**PROVIDED RECORDS:**
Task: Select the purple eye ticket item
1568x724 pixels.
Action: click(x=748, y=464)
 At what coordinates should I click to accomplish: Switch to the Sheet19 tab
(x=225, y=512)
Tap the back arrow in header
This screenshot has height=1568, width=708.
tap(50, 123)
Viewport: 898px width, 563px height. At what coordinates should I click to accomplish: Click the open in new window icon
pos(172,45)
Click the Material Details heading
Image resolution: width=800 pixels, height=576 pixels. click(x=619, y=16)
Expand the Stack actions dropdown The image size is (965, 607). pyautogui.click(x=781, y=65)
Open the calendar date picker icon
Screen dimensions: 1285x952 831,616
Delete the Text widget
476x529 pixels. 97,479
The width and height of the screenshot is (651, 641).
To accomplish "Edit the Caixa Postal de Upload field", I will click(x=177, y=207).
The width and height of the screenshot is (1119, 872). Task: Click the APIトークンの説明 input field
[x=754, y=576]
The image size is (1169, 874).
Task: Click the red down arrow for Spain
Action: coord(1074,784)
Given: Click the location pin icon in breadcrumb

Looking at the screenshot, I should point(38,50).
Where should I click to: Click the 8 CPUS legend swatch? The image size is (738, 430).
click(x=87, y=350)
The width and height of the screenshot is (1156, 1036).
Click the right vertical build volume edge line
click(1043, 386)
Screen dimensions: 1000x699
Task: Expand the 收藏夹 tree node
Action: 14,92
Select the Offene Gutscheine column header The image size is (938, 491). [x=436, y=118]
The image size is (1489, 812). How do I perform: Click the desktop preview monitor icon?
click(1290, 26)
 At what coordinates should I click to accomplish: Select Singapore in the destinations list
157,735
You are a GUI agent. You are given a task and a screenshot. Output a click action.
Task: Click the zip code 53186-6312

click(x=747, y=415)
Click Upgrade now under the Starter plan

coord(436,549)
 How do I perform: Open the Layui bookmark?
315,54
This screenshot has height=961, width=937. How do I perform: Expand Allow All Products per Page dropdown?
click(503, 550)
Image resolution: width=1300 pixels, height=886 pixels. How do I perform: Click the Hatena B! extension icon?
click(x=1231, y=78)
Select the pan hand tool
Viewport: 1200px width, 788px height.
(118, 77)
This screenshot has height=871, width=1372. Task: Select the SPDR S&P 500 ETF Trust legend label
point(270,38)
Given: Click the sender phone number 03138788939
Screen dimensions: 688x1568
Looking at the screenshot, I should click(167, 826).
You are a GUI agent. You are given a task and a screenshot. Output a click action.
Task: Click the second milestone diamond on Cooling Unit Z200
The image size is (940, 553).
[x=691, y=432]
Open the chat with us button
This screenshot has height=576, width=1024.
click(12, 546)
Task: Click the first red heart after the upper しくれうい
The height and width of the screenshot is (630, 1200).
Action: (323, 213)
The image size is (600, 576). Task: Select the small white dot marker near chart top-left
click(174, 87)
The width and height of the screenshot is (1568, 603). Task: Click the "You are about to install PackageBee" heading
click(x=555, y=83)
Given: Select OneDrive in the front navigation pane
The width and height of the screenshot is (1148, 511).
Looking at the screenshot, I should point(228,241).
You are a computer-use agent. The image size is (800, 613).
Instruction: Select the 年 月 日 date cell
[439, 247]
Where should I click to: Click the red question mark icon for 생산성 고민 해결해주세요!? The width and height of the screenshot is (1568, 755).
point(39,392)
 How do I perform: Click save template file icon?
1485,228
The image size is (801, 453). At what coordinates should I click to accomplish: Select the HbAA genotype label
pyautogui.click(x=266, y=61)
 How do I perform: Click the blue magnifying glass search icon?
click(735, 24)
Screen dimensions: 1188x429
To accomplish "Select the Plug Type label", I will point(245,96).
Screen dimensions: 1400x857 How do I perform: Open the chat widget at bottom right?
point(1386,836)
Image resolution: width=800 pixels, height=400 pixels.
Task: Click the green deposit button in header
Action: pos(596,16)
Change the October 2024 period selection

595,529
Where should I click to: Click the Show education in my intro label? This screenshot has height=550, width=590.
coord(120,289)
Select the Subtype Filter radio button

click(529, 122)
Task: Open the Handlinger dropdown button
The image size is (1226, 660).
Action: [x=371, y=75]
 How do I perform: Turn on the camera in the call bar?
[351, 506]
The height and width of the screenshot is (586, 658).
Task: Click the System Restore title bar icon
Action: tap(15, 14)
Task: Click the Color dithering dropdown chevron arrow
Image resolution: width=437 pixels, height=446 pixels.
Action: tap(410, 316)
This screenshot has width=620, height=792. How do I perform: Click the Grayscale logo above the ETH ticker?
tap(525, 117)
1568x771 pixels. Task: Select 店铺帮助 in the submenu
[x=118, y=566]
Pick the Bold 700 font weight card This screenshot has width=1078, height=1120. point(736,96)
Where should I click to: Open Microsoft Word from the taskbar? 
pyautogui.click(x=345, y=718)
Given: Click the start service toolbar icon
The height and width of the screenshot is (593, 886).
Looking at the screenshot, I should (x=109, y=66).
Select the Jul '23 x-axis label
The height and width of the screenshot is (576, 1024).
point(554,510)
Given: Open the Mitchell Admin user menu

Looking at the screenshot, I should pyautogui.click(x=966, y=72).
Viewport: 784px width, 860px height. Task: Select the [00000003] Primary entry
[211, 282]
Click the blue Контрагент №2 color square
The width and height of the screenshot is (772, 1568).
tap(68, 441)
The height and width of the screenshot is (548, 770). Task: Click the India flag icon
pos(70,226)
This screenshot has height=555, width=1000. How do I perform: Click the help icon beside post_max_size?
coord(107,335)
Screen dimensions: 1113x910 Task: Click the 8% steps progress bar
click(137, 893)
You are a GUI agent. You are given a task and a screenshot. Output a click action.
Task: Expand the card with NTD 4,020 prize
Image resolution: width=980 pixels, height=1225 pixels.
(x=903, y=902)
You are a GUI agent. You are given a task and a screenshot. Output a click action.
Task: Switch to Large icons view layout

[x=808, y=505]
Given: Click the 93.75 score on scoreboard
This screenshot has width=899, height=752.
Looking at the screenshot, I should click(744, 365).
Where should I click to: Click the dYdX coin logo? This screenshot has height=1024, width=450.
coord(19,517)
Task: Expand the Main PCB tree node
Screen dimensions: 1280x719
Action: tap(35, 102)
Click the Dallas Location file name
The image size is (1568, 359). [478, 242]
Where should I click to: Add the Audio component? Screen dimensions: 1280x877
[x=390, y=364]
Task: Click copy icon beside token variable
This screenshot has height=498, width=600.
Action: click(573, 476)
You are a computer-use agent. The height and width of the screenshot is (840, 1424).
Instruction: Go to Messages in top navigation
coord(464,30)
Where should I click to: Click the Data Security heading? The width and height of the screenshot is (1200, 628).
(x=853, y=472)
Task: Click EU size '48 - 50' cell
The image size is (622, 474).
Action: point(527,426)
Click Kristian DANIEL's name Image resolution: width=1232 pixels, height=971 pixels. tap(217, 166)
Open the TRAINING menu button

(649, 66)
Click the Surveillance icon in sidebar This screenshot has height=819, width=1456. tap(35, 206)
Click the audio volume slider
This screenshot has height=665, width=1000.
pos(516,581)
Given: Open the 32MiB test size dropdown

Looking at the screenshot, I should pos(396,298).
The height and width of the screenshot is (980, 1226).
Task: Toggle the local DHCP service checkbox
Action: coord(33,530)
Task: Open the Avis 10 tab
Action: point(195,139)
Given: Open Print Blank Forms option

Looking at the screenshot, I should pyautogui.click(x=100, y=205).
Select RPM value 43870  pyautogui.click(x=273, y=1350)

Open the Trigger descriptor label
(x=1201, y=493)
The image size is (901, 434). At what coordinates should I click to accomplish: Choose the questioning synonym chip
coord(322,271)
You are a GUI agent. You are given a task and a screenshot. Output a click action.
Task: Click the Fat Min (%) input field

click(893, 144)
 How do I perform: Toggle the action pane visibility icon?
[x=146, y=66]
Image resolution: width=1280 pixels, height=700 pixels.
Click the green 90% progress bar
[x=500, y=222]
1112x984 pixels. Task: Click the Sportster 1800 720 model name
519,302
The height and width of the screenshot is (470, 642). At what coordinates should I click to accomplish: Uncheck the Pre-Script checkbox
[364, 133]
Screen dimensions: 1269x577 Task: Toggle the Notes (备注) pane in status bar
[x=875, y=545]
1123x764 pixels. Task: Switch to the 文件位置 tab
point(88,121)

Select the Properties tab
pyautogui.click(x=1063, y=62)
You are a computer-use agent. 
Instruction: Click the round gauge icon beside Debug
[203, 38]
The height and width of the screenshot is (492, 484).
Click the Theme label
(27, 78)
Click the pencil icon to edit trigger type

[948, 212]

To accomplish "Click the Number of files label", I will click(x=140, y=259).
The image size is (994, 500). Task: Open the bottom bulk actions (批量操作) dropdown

**WORK ORDER:** Find "will" in the data above. Report each line where it appears.

**FINISHED EXERCISE:**
To accomplish "Edit the Caixa Postal de Upload field", I will click(x=177, y=207).
To accomplish "Select the Plug Type label", I will point(245,96).
To accomplish "Click the Number of files label", I will click(x=140, y=259).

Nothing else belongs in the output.